Mechanistic Analyses and Ablations
Trajectory analyses reveal that CORAL’s improvement stems from two key behaviors—local verification and persistent knowledge accumulation. The frequency of local test execution positively correlates with improvement probability, especially in tasks amenable to cheap local validation. Knowledge artifact creation (notes, skills) is causally linked to score increases, with advanced tasks benefiting from higher artifact frequency and quality, documentating failed approaches and reusable insights.
Multi-agent runs exhibit substantial cross-agent information transfer: attempts inheriting from another agent’s commit have nearly double the improvement rate versus independent attempts, and records are often collaboratively set. Exploration diversity is quantified via strategy vocabulary overlap; Jaccard similarity scores indicate agents collectively probe a broader solution space than any singleton.

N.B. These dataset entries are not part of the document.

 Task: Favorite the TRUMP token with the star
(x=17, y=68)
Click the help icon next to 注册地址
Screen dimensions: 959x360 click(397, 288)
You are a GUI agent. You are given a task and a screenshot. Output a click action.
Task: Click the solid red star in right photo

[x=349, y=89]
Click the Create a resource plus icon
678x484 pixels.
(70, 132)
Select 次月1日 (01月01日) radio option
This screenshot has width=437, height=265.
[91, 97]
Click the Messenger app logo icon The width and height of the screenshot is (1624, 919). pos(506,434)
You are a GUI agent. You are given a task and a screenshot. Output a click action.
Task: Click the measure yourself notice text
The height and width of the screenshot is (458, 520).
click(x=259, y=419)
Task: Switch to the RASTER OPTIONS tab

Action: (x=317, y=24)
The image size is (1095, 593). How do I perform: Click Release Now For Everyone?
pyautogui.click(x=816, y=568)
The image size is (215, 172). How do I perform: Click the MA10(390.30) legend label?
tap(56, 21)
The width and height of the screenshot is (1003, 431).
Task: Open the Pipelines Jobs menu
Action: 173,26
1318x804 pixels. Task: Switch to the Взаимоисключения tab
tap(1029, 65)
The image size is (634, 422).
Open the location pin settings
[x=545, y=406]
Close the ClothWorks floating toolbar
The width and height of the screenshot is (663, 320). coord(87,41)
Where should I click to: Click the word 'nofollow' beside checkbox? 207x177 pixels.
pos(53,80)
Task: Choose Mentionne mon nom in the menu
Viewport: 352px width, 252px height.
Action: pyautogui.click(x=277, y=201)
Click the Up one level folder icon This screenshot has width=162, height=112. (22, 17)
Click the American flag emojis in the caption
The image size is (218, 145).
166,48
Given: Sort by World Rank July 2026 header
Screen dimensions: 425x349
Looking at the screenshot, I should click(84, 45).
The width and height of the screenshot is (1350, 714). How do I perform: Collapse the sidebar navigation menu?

Ablation studies confirm the causal impact of both knowledge accumulation and co-evolution: disabling notes/skills substantially degrades performance, and gains from multi-agent coordination are not reducible to parallel independent trials.
System Practicalities and Safeguards
CORAL incorporates robust infrastructure safeguards: evaluator logic is isolated from agents to prevent reward hacking; workspace organization avoids file-level concurrency conflicts via unique naming and symlinks; session persistence and dead agent recovery ensure long-horizon robustness. Heartbeat prompts, delivered via SIGINT-based session interruption, modulate agent behavior without discarding context, and agents may customize their heartbeat trigger configuration at runtime.
The user interface provides real-time visibility into search trajectories, agent-level activity logs, shared memory browsing, and score evolution, supporting longitudinal experiment tracking and interactive knowledge inspection.

Figure 5: CORAL user interface; optimization trajectory, agent-level summaries, and recent activity traced in real time.
Implications and Future Directions
CORAL’s results substantiate the thesis that greater autonomy and horizontal parallelism among LLM agents can expedite open-ended discovery, catalyzing a shift away from externally-specified evolutionary protocols. Practical implications are immediate—agent-driven search via persistent memory and structured reflection accelerates discovery in mathematical, algorithmic, and system optimization domains, suggesting future utility for scientific research and engineering.
Theoretically, the paradigm raises new questions about self-organizing agent populations, knowledge diffusion trajectories, and adaptive role specialization. Remaining limitations include reliance on frontier models with high API cost, homogeneous agent initialization, and need for richer evaluators. Future work may target smaller, customized models, bootstrapped agent heterogeneity, and co-evolving evaluators.
Conclusion
CORAL establishes a rigorous framework for autonomous multi-agent evolution, substantially outperforming fixed evolutionary search baselines in open-ended discovery tasks. Knowledge accumulation and emergence of collaboration via shared memory are essential to search efficiency and solution quality. The implications extend to both practical deployments and theoretical investigations in distributed evolutionary optimization; CORAL serves as a baseline infrastructure and systematic study for future autonomous discovery systems (2604.01658).